» **DATA SECTION**

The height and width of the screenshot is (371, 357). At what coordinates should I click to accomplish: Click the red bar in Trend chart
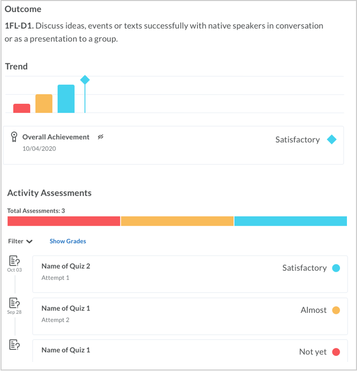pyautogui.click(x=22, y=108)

...

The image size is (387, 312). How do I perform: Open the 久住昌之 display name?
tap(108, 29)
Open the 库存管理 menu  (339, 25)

» **ASSIGNMENT**
Within the listing above, give again exactly every line from the line with "The image size" through the line with "Open the 库存管理", both included, and no other line.

» **OUTPUT OF THE EXERCISE**
The image size is (387, 312). How do I perform: Open the 久住昌之 display name?
tap(108, 29)
Open the 库存管理 menu  (339, 25)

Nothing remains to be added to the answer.